§ **Exercise aim**
Edit the rows below by putting "screen assistant" wherever "computer-use agent" occurs, and leave everything else unchanged.
** BEGIN **
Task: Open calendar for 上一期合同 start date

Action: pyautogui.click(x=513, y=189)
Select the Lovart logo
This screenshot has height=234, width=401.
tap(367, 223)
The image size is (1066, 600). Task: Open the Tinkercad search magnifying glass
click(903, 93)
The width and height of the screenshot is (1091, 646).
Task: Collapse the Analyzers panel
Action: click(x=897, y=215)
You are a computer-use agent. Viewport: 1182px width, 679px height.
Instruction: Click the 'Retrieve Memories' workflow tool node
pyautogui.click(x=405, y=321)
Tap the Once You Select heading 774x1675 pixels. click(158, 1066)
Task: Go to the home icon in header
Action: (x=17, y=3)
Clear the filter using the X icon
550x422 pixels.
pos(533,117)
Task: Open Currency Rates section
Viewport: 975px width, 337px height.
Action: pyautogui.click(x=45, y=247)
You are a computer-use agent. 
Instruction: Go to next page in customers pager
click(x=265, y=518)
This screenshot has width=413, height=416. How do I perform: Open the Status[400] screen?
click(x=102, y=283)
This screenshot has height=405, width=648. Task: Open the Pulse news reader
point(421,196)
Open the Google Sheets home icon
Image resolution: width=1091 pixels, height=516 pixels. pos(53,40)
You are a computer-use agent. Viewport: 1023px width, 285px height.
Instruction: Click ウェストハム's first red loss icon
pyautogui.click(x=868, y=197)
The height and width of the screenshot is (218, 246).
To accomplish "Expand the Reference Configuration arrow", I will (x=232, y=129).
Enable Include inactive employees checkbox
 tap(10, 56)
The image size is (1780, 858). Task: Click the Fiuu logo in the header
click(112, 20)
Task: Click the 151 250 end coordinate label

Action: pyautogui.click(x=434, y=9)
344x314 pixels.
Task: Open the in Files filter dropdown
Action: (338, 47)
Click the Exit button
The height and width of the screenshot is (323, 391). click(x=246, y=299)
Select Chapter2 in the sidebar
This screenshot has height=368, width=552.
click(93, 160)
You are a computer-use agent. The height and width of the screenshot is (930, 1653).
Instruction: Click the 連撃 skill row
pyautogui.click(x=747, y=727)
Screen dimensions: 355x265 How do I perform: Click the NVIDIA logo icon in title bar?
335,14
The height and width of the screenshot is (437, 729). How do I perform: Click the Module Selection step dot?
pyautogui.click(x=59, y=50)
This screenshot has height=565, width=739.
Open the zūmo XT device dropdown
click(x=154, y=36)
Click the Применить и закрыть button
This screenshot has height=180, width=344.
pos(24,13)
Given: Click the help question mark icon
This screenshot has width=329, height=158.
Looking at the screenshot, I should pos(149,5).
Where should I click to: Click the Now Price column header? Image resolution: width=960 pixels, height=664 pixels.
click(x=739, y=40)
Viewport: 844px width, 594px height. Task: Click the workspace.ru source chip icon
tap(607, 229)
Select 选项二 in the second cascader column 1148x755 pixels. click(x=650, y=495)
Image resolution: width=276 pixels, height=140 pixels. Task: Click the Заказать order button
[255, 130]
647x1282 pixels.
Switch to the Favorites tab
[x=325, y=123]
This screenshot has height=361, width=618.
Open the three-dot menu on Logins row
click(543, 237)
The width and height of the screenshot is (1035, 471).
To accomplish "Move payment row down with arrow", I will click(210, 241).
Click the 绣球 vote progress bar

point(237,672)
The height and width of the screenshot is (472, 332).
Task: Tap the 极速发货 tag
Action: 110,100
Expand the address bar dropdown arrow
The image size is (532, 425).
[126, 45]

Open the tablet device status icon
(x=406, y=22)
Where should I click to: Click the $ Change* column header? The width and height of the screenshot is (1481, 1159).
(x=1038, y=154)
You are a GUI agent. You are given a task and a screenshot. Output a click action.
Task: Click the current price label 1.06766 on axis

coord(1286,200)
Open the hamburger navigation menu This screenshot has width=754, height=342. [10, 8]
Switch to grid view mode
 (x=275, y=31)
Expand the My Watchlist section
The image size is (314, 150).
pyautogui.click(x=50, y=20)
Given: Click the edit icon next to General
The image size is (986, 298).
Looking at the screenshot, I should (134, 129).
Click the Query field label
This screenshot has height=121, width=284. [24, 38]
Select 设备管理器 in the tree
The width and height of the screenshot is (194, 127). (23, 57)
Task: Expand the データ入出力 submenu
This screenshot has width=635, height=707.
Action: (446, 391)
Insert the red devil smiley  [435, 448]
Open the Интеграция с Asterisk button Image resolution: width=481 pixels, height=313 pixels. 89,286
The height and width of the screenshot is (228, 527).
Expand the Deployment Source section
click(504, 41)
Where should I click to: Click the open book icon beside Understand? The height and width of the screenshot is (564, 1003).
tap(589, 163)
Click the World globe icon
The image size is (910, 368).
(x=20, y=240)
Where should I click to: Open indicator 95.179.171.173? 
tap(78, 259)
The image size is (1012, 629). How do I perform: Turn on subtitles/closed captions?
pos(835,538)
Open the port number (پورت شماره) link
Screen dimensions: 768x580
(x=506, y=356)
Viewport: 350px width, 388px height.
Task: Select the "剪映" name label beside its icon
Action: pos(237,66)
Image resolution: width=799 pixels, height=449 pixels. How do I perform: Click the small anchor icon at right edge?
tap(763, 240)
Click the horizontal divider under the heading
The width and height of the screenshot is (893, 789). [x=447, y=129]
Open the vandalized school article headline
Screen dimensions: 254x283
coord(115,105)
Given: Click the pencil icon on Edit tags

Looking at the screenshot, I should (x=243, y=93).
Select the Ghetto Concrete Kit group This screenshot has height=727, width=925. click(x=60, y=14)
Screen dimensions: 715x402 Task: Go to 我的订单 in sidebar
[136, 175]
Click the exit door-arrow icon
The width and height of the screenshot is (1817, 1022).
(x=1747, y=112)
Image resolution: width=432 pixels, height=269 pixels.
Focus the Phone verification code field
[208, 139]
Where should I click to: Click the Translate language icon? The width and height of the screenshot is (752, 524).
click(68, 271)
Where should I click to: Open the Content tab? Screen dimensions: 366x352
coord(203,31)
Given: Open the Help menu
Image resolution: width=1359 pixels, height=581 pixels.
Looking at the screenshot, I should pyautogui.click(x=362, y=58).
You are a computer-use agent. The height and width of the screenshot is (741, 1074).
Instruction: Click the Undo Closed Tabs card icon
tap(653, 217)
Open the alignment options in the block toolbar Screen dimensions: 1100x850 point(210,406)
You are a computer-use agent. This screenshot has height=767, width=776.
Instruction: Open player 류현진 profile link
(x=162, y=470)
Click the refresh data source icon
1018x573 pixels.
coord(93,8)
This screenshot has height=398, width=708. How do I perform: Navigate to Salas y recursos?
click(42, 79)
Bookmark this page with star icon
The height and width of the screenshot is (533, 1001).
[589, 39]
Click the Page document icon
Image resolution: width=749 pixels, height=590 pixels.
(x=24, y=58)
** END **
§ **Solution for this problem**
Task: Open calendar for 上一期合同 start date

Action: pyautogui.click(x=513, y=189)
Select the Lovart logo
This screenshot has height=234, width=401.
tap(367, 223)
The image size is (1066, 600). Task: Open the Tinkercad search magnifying glass
click(903, 93)
The width and height of the screenshot is (1091, 646).
Task: Collapse the Analyzers panel
Action: click(x=897, y=215)
You are a screen assistant. Viewport: 1182px width, 679px height.
Instruction: Click the 'Retrieve Memories' workflow tool node
pyautogui.click(x=405, y=321)
Tap the Once You Select heading 774x1675 pixels. click(158, 1066)
Task: Go to the home icon in header
Action: (x=17, y=3)
Clear the filter using the X icon
550x422 pixels.
pos(533,117)
Task: Open Currency Rates section
Viewport: 975px width, 337px height.
Action: pyautogui.click(x=45, y=247)
You are a screen assistant. 
Instruction: Go to next page in customers pager
click(x=265, y=518)
This screenshot has width=413, height=416. How do I perform: Open the Status[400] screen?
click(x=102, y=283)
This screenshot has height=405, width=648. Task: Open the Pulse news reader
point(421,196)
Open the Google Sheets home icon
Image resolution: width=1091 pixels, height=516 pixels. pos(53,40)
You are a screen assistant. Viewport: 1023px width, 285px height.
Instruction: Click ウェストハム's first red loss icon
pyautogui.click(x=868, y=197)
The height and width of the screenshot is (218, 246).
To accomplish "Expand the Reference Configuration arrow", I will (x=232, y=129).
Enable Include inactive employees checkbox
 tap(10, 56)
The image size is (1780, 858). Task: Click the Fiuu logo in the header
click(112, 20)
Task: Click the 151 250 end coordinate label

Action: pyautogui.click(x=434, y=9)
344x314 pixels.
Task: Open the in Files filter dropdown
Action: (338, 47)
Click the Exit button
The height and width of the screenshot is (323, 391). click(x=246, y=299)
Select Chapter2 in the sidebar
This screenshot has height=368, width=552.
click(93, 160)
You are a screen assistant. The height and width of the screenshot is (930, 1653).
Instruction: Click the 連撃 skill row
pyautogui.click(x=747, y=727)
Screen dimensions: 355x265 How do I perform: Click the NVIDIA logo icon in title bar?
335,14
The height and width of the screenshot is (437, 729). How do I perform: Click the Module Selection step dot?
pyautogui.click(x=59, y=50)
This screenshot has height=565, width=739.
Open the zūmo XT device dropdown
click(x=154, y=36)
Click the Применить и закрыть button
This screenshot has height=180, width=344.
pos(24,13)
Given: Click the help question mark icon
This screenshot has width=329, height=158.
Looking at the screenshot, I should pos(149,5).
Where should I click to: Click the Now Price column header? Image resolution: width=960 pixels, height=664 pixels.
click(x=739, y=40)
Viewport: 844px width, 594px height. Task: Click the workspace.ru source chip icon
tap(607, 229)
Select 选项二 in the second cascader column 1148x755 pixels. click(x=650, y=495)
Image resolution: width=276 pixels, height=140 pixels. Task: Click the Заказать order button
[255, 130]
647x1282 pixels.
Switch to the Favorites tab
[x=325, y=123]
This screenshot has height=361, width=618.
Open the three-dot menu on Logins row
click(543, 237)
The width and height of the screenshot is (1035, 471).
To accomplish "Move payment row down with arrow", I will click(210, 241).
Click the 绣球 vote progress bar

point(237,672)
The height and width of the screenshot is (472, 332).
Task: Tap the 极速发货 tag
Action: 110,100
Expand the address bar dropdown arrow
The image size is (532, 425).
[126, 45]

Open the tablet device status icon
(x=406, y=22)
Where should I click to: Click the $ Change* column header? The width and height of the screenshot is (1481, 1159).
(x=1038, y=154)
You are a GUI agent. You are given a task and a screenshot. Output a click action.
Task: Click the current price label 1.06766 on axis

coord(1286,200)
Open the hamburger navigation menu This screenshot has width=754, height=342. [10, 8]
Switch to grid view mode
 (x=275, y=31)
Expand the My Watchlist section
The image size is (314, 150).
pyautogui.click(x=50, y=20)
Given: Click the edit icon next to General
The image size is (986, 298).
Looking at the screenshot, I should (134, 129).
Click the Query field label
This screenshot has height=121, width=284. [24, 38]
Select 设备管理器 in the tree
The width and height of the screenshot is (194, 127). (23, 57)
Task: Expand the データ入出力 submenu
This screenshot has width=635, height=707.
Action: (446, 391)
Insert the red devil smiley  [435, 448]
Open the Интеграция с Asterisk button Image resolution: width=481 pixels, height=313 pixels. 89,286
The height and width of the screenshot is (228, 527).
Expand the Deployment Source section
click(504, 41)
Where should I click to: Click the open book icon beside Understand? The height and width of the screenshot is (564, 1003).
tap(589, 163)
Click the World globe icon
The image size is (910, 368).
(x=20, y=240)
Where should I click to: Open indicator 95.179.171.173? 
tap(78, 259)
The image size is (1012, 629). How do I perform: Turn on subtitles/closed captions?
pos(835,538)
Open the port number (پورت شماره) link
Screen dimensions: 768x580
(x=506, y=356)
Viewport: 350px width, 388px height.
Task: Select the "剪映" name label beside its icon
Action: pos(237,66)
Image resolution: width=799 pixels, height=449 pixels. How do I perform: Click the small anchor icon at right edge?
tap(763, 240)
Click the horizontal divider under the heading
The width and height of the screenshot is (893, 789). [x=447, y=129]
Open the vandalized school article headline
Screen dimensions: 254x283
coord(115,105)
Given: Click the pencil icon on Edit tags

Looking at the screenshot, I should (x=243, y=93).
Select the Ghetto Concrete Kit group This screenshot has height=727, width=925. click(x=60, y=14)
Screen dimensions: 715x402 Task: Go to 我的订单 in sidebar
[136, 175]
Click the exit door-arrow icon
The width and height of the screenshot is (1817, 1022).
(x=1747, y=112)
Image resolution: width=432 pixels, height=269 pixels.
Focus the Phone verification code field
[208, 139]
Where should I click to: Click the Translate language icon? The width and height of the screenshot is (752, 524).
click(68, 271)
Where should I click to: Open the Content tab? Screen dimensions: 366x352
coord(203,31)
Given: Open the Help menu
Image resolution: width=1359 pixels, height=581 pixels.
Looking at the screenshot, I should pyautogui.click(x=362, y=58).
You are a screen assistant. The height and width of the screenshot is (741, 1074).
Instruction: Click the Undo Closed Tabs card icon
tap(653, 217)
Open the alignment options in the block toolbar Screen dimensions: 1100x850 point(210,406)
You are a screen assistant. This screenshot has height=767, width=776.
Instruction: Open player 류현진 profile link
(x=162, y=470)
Click the refresh data source icon
1018x573 pixels.
coord(93,8)
This screenshot has height=398, width=708. How do I perform: Navigate to Salas y recursos?
click(42, 79)
Bookmark this page with star icon
The height and width of the screenshot is (533, 1001).
[589, 39]
Click the Page document icon
Image resolution: width=749 pixels, height=590 pixels.
(x=24, y=58)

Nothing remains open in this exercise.